* _Ihre Aufgaben_
- a) Fassen Sie den Textauszug in zwei Sätzen zusammen.
- b) Woraus bestehen die Figuren in den Filmen, von denen der Textauszug handelt?
── Textauszug ──
Der erste Eindruck täuscht. Die Stop-Motion-Filme von Nathalie Djurberg & Hans Berg, die als älterer Teil ihrer Ausstellung im Kinosaal des Kölnischen Kunstvereins zu sehen sind, schildern vermeintlich fröhliche Szenen mit Figuren aus Knetmasse. Die Menschen und Tiere sind in unruhiger Bewegtheit, laufen hintereinander her, verknäueln sich und kommen kaum zum Innehalten. In ihrer Differenziertheit, mit den großen Augen und den bunten Farben erinnern sie an Animationsfilme für Kinder. Der Eindruck des Verspielten wird noch unterstützt durch die präzise gesetzte, mitunter verführerische Musik. Assoziationen zu Märchen oder zur Kulturgeschichte stellen sich ein, mit Zitaten aus der Kunstgeschichte. Und dann kippt die Wahrnehmung unumkehrbar um: Vor unseren Augen kristallisiert sich ein Reigen aus Gewalt und Sexualität heraus, in dem Machtausübung und Verletzung in gesellschaftliche und menschliche Beziehungen eingebunden sind. Wir erleben existentielle Dramen in demonstrativer Theatralik, die mit den verstörenden Mitteln kollektiver Schönheit und Vertrautheit umgesetzt sind.
───
── Datenzeilen ──
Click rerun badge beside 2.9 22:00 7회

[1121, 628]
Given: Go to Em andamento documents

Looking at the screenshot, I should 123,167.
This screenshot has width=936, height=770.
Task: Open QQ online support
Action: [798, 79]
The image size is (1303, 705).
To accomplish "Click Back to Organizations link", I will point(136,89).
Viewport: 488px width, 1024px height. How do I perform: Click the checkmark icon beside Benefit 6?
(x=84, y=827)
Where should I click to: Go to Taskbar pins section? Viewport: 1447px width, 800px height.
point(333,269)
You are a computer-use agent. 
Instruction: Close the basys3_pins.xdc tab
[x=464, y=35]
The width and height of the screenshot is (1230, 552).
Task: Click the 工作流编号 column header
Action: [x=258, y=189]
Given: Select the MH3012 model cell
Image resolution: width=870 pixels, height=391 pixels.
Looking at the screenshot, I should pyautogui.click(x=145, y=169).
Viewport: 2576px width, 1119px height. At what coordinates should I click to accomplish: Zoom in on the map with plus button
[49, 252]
───
* _Lösungen zur Übung_
- a) Die Stop-Motion-Filme von Nathalie Djurberg & Hans Berg im Kinosaal des Kölnischen Kunstvereins wirken mit ihren bunten Knetfiguren und der verführerischen Musik zunächst wie fröhliche Animationsfilme für Kinder. Dann kippt die Wahrnehmung unumkehrbar um, und es zeigt sich ein Reigen aus Gewalt und Sexualität, in dem Machtausübung und Verletzung in gesellschaftliche und menschliche Beziehungen eingebunden sind.

- b) Aus Knetmasse.